Of course, the book is short enough to maintain the feeling of novelty and I am able to remain dry while reading it, so Fitzgerald has to make it sound as squalid and uncomfortable as possible to prevent me feeling envious of her vividly sketched cast. The exactness and offhandedness of her de-romanticising portrait of the river life reflect her own stint on a Thames barge, and this autobiographical realism affords the story unsettling and soggy emotional depths under its crisp, witty surface.
After Angela Carter’s glorious romp Nights at the Circus, for example, this book feels so calm, so sure-footed, with all its adverbs absolutely to purpose and, as on Richard’s boat Lord Jim, everything in its place. But while Richard complains of not being able to get his feelings across easily, Fitzgerald is a virtuoso of economical expression, somehow finding time for six-year-old Tilda’s second-hand daydreams and a plethora of colourful minor characters who briefly enter or impinge upon the rather isolated river community. Most charming of these is the aristocratic German teenager Heinrich, who captivates the grounded, hilariously and tragically mature Martha, Nenna’s elder daughter. Nenna herself, as foolish and helpless as I myself feel, though entirely sympathetic, reminds me of Bridget Jones, or even better a character from one of Wes Anderson’s films, which this book decidedly evokes for me. Indeed, a cross between classic chick-lit and Andersonian whimsy might read just like this, if it were written by a genius who had experienced actual poverty.

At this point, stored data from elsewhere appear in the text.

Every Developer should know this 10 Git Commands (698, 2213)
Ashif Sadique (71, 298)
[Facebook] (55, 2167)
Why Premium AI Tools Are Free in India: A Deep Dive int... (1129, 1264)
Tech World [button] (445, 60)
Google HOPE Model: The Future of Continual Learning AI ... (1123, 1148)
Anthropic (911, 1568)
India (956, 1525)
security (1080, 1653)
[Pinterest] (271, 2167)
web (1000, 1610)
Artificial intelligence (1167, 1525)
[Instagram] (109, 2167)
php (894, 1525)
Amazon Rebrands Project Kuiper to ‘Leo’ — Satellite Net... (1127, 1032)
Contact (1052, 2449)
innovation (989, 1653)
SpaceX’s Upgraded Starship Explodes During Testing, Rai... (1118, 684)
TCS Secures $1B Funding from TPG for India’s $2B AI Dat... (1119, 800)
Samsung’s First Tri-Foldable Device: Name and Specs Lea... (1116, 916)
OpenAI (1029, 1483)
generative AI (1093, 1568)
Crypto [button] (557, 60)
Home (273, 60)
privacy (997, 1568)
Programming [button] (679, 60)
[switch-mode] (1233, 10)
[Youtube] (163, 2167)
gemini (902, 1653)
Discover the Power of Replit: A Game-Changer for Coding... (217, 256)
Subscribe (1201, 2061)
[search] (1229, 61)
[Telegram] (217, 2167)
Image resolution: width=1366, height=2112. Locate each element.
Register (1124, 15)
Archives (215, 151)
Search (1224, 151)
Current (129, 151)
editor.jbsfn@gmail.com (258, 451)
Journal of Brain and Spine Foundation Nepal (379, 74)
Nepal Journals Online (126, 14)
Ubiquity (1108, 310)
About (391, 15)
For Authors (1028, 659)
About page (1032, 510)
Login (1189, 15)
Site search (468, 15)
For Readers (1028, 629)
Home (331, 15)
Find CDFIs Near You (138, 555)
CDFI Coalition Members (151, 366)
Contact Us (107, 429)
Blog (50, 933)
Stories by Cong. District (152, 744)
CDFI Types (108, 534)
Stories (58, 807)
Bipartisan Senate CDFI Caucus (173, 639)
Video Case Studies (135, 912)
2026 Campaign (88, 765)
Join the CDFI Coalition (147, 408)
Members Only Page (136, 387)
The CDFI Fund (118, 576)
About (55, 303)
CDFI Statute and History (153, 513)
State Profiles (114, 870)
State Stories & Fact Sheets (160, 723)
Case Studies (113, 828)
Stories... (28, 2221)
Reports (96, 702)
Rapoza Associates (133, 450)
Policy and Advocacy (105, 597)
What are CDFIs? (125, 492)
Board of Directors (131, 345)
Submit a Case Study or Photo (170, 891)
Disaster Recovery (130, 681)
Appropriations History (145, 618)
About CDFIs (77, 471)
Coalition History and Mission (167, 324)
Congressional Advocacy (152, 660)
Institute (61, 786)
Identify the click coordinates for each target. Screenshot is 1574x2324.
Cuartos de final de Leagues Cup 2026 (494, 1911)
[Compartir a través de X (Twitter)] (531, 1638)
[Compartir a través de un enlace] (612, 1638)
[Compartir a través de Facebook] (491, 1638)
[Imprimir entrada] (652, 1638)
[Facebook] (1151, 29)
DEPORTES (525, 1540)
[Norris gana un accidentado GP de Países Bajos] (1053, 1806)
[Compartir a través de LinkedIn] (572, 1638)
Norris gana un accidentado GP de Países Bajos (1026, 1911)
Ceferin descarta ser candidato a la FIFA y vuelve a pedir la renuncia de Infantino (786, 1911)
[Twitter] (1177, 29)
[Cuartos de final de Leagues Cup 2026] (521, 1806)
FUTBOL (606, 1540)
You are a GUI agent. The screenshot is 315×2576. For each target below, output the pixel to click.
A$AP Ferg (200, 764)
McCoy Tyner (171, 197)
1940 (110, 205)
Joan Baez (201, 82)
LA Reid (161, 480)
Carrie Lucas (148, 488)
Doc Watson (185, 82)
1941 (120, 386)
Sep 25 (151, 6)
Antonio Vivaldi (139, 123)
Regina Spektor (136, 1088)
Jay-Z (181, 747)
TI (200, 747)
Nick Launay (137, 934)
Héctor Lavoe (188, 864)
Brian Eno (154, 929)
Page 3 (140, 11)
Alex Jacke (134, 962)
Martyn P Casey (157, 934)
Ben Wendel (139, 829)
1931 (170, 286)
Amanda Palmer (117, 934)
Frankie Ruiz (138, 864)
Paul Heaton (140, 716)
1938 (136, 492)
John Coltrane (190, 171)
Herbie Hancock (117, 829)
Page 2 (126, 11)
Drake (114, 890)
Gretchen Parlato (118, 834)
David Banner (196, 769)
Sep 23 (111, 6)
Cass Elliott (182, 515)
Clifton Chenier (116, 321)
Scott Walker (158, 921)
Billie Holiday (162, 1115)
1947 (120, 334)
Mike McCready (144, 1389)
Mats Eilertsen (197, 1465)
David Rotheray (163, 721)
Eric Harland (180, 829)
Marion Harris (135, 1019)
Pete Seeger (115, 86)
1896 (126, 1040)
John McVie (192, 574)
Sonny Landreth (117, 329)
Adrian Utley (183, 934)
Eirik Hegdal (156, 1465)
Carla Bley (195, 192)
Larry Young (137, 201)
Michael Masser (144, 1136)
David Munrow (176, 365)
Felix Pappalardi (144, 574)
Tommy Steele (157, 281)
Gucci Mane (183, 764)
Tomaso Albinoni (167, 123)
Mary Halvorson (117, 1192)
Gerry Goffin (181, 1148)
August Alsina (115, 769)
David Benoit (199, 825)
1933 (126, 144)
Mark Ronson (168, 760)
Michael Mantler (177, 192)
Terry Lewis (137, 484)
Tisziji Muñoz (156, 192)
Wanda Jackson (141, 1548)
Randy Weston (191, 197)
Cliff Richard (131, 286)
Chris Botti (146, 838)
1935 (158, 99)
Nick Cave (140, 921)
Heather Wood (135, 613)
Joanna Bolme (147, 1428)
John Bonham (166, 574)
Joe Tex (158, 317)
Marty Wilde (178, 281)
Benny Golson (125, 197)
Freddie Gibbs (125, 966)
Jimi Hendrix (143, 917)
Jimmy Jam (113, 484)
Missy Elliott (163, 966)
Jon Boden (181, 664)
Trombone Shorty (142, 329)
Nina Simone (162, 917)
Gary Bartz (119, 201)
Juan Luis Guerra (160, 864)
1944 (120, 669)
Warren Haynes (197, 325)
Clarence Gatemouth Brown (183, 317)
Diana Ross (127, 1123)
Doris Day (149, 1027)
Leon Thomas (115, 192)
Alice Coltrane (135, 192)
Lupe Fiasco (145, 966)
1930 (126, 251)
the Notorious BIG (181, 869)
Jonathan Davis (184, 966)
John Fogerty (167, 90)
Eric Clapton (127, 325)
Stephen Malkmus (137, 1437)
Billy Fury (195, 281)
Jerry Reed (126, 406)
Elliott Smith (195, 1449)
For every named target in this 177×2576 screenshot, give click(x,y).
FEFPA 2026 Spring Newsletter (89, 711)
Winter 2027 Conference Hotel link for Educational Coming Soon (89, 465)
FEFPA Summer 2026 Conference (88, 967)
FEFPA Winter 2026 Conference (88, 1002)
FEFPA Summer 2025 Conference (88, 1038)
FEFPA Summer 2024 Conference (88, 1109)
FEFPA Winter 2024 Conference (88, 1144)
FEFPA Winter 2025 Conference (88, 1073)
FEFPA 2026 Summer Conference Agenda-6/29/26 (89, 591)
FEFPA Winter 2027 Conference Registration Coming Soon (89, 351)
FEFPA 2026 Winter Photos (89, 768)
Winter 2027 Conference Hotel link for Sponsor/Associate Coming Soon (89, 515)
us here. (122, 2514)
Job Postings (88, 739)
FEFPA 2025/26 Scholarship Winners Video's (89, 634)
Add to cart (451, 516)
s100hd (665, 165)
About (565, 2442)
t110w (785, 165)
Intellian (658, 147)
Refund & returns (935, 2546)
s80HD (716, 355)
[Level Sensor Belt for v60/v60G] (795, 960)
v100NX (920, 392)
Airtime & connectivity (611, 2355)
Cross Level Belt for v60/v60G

Here the chick-lit trope of the gay male friend is embodied by Maurice, a lovingly drawn character whom Fitzgerald based on a real friend of hers. While the trope can be desexualising (and the role, I suppose, exploitative and othering) and oriented to diffuse heteronormative anxieties, at least it grants some degree of visibility, which in the seventies was probably still worth having in itself. In this case, Maurice, a sex-worker, is no stereotype and is Nenna’s closest friend. The book’s ending feels like a tribute to him. However, both Nenna and Maurice possess the ability to express their feelings, which Richard says he lacks. This vital ability may be the feminine counterpart to Nenna’s claimed deficiencies-of-gender, such as being unable to fold a map. This crude surmise of mine makes Maurice feminine. In any case, Richard’s behaviour and skills are always tidily attributed to ‘training’, a word encompassing both military and social conditioning. The socialisation of women into caring, empathic, expressive skills is less visible, indeed, in this book it is never mentioned.
The story, despite its female centre on Nenna and her daughters, is rather oriented towards men. The river community’s life has wealthy, efficient, upperr class, generous, decent, chivalrous Richard at its hub, and Nenna is so focussed on her broken marriage that she can barely care for her daughters, who fortunately are more than capable of picking up the slack. Even the girls have male preoccupations (Elvis, for example) yet, Fitzgerald finally refuses to let men dominate. (view spoiler)
The contrast between Nenna’s London and the one I live in today is most evident in the gentrification of Chelsea, especially the King’s Road, now lined with high-end chain stores, designer outlet, expensive cafes and the Saatchi Gallery, which in Offshore appears as a kind of bohemian paradise vaguely reminiscent of present day Camden High Street, only more enchanting. Stoke Newington has also, more recently, become a fashionable address. I cannot tell, though, whether cab drivers have become less kind.